Cultural agility is the ability to quickly, comfortably, and effectively work in different cultures and with people from different cultures (Caliguiri, 2013). Cultural agility is not really an optional part of organizational life anymore, but has become an organizational necessity. In order to be successful in a global environment, whether in their home country or abroad, leaders and organizations need to be effective in multicultural and cross-cultural contexts (Lundby et al., 2012). Those who develop their cultural agility are able to correctly read and respond to different cultural contexts by using various approaches and integration tactics (Lundby & Caliguiri, 2013B).
Many organizational leaders should take note of how the early Christian church formed through cultural agility. Jesus set the tone with his disciples by being culturally agile, evident from moments like his conversation with the Samaritan woman (Jn. 4:7-30). His disciples took their cues from Jesus and obeyed his departing words to them, “…go therefore and make disciples of all nations” (Mt. 28:19), and spread throughout the Roman world to spread the Gospel of Christ.

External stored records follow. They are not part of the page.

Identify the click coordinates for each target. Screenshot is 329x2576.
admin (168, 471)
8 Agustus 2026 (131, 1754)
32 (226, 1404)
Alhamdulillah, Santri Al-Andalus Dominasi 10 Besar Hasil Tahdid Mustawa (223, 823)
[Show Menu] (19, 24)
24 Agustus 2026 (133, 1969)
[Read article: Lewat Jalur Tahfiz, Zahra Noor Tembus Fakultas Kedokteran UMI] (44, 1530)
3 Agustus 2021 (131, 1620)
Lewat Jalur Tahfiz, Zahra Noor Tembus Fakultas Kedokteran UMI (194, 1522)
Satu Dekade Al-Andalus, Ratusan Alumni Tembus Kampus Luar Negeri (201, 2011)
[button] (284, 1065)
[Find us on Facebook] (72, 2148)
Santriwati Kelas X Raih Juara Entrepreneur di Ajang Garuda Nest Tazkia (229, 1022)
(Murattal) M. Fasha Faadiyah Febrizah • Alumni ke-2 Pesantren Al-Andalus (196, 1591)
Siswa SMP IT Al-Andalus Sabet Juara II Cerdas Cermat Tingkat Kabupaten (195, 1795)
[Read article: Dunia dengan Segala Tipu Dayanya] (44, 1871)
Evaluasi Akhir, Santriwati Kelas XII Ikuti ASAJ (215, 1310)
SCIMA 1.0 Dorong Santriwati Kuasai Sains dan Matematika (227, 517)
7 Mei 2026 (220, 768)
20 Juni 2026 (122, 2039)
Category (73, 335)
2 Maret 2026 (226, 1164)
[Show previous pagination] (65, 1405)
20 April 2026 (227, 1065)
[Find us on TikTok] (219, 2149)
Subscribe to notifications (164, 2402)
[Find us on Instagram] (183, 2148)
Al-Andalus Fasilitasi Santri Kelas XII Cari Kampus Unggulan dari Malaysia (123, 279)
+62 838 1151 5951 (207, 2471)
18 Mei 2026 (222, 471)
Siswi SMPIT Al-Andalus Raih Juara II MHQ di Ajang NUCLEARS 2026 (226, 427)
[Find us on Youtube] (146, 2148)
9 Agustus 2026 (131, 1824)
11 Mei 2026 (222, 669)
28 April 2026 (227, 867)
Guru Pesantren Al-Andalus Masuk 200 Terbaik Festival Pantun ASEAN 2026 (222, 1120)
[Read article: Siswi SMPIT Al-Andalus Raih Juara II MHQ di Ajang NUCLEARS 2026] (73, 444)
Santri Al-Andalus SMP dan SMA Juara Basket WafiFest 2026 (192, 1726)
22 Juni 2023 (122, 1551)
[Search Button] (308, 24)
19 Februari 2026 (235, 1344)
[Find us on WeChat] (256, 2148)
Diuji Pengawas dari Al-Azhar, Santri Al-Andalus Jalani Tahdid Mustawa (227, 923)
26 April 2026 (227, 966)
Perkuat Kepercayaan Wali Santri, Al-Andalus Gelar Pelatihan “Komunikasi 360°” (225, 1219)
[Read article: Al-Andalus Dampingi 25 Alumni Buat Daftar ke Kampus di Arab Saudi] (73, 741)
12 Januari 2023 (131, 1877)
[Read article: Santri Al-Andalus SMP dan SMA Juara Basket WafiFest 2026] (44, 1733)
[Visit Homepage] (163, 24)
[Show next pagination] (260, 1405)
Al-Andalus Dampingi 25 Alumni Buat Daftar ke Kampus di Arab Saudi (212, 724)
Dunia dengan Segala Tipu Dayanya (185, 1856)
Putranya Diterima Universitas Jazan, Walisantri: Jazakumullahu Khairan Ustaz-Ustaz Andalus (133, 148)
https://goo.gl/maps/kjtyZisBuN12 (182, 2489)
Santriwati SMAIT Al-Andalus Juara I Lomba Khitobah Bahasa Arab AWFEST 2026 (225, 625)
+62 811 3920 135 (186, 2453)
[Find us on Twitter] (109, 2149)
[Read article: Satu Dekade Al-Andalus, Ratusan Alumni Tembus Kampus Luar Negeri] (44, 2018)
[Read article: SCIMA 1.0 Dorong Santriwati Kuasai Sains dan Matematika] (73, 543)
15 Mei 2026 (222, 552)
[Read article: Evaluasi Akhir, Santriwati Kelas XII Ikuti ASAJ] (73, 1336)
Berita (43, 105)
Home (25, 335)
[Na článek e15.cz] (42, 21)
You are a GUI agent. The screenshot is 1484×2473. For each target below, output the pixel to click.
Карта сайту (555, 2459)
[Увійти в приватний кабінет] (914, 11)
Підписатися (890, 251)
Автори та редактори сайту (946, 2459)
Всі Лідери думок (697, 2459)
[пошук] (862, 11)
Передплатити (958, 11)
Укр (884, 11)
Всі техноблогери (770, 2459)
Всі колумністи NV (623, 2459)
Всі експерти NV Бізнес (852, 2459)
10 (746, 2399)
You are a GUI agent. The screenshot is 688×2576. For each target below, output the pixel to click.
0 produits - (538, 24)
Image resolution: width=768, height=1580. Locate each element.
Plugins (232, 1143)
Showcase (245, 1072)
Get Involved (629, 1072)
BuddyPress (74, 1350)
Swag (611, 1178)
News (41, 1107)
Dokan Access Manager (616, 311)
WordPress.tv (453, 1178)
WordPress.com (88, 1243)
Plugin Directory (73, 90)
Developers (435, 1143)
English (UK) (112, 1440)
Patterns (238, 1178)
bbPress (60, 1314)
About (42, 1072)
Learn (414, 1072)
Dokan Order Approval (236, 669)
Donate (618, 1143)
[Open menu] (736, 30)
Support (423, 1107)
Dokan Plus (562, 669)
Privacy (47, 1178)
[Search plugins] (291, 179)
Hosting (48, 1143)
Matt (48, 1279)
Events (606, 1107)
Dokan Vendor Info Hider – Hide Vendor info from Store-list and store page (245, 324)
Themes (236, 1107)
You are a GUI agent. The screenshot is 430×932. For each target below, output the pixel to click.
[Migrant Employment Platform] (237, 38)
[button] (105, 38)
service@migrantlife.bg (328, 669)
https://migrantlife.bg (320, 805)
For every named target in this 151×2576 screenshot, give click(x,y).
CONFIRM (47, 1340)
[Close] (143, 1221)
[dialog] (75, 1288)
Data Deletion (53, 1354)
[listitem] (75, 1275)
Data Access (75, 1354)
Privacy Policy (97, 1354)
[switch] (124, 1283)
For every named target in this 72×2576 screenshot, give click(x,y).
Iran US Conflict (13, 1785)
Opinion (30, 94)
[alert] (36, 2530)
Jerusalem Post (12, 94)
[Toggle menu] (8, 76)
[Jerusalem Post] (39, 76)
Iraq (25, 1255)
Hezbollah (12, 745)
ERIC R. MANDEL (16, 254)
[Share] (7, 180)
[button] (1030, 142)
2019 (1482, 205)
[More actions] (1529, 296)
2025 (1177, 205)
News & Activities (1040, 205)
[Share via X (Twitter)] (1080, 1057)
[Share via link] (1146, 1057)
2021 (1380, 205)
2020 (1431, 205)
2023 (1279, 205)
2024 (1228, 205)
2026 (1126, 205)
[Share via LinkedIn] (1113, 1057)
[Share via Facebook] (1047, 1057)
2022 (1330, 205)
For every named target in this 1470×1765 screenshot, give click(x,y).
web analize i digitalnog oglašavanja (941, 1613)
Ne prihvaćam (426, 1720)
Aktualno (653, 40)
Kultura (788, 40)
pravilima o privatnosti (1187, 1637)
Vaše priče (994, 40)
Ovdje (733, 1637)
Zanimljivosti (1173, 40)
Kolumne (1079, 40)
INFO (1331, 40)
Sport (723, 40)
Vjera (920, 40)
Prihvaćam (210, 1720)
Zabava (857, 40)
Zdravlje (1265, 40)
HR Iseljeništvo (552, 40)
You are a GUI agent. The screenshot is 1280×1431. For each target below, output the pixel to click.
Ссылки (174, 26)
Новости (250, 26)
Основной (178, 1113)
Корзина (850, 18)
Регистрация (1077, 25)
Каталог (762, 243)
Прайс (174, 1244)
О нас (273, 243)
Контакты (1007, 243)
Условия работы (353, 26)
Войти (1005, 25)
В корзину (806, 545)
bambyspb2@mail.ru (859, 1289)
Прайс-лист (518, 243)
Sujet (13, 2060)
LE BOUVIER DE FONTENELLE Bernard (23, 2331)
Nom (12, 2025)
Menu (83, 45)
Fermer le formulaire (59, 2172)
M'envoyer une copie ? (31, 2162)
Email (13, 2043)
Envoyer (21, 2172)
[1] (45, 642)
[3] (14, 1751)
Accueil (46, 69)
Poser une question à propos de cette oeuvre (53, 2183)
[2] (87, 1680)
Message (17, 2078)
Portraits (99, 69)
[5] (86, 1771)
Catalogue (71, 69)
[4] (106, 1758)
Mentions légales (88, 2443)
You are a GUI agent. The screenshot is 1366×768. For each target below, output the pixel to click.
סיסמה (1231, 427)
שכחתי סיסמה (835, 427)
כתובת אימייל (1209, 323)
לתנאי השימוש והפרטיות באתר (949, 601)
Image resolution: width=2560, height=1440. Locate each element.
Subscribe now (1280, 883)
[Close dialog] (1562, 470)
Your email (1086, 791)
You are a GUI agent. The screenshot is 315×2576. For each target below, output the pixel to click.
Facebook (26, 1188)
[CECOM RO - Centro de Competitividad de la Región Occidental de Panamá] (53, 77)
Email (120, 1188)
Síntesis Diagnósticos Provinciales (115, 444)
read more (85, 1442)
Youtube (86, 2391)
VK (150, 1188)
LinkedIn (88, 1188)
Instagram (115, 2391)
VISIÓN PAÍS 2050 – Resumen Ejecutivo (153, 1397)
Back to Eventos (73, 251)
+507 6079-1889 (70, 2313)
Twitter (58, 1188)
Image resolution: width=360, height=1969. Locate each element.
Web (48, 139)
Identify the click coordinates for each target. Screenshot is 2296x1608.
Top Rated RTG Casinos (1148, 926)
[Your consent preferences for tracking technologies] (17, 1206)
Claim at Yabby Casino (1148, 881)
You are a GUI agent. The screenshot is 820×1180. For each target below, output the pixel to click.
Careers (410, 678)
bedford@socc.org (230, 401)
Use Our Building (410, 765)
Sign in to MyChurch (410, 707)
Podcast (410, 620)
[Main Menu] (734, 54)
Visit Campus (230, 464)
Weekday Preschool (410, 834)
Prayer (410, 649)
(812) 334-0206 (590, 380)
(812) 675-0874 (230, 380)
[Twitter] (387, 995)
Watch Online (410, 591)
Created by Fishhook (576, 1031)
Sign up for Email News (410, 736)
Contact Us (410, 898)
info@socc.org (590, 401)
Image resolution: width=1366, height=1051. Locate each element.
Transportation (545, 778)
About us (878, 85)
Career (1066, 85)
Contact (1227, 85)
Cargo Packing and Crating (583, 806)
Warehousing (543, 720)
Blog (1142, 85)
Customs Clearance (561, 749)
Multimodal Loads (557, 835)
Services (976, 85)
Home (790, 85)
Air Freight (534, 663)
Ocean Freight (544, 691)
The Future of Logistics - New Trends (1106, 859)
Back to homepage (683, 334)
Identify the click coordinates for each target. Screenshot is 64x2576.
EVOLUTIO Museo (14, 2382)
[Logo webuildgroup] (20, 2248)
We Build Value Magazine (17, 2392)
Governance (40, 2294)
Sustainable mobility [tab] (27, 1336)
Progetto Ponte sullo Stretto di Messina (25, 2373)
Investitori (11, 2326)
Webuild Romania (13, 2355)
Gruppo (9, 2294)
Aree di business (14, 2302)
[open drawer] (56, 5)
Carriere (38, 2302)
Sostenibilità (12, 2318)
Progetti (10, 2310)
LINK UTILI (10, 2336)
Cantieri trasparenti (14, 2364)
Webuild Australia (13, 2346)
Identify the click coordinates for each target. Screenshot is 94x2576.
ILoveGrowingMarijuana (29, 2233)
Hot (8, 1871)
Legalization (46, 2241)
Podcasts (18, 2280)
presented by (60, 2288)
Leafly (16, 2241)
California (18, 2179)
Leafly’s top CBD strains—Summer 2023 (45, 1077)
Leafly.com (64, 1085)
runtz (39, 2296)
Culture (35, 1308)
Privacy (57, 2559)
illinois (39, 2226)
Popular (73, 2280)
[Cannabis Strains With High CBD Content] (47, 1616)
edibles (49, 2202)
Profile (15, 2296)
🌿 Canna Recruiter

There were cultural skirmishes along the way, clashes of the Jewish and Gentile expectations (Acts 10 & 15 for example), but they were righted by the direction and admonition of the Holy Spirit. The Christian church has successfully grown to worldwide entity because of its ability to continuously be culturally agile.
Where does patriotic pride begin to override effective cultural agility? Can both positively exist at once?
References
Caligiuri, P. (2012). Cultural agility: building a pipeline of successful global professionals. San Francisco: Jossey-Bass.
Kyle Lundby, Wayne C. Lee, & William H. Macey. (2012). Leadership Essentials to Attract, Engage, and Retain Global Human Talent. In Advances in Global Leadership (Vol. 7, pp. 251–270). Emerald Group Publishing Limited. Retrieved from http://www.emeraldinsight.com/doi/abs/10.1108/S1535-1203%282012%290000007015
(A) Lundby, K., & Caligiuri, P. (2013). Leveraging Organizational Climate to Understand Cultural Agility and Foster Effective Global Leadership. People and Strategy, 36(3), 26–30.
(B) Lundby, K. M., & Caligiuri, P. (2013, February). Cultural Agility Climate: What Organizations and Their Leaders Need to Know About Functioning Effectively in a Global Environment. Presented at the Presented at 3M Corporation’s Innovation Center, St. Paul, MN.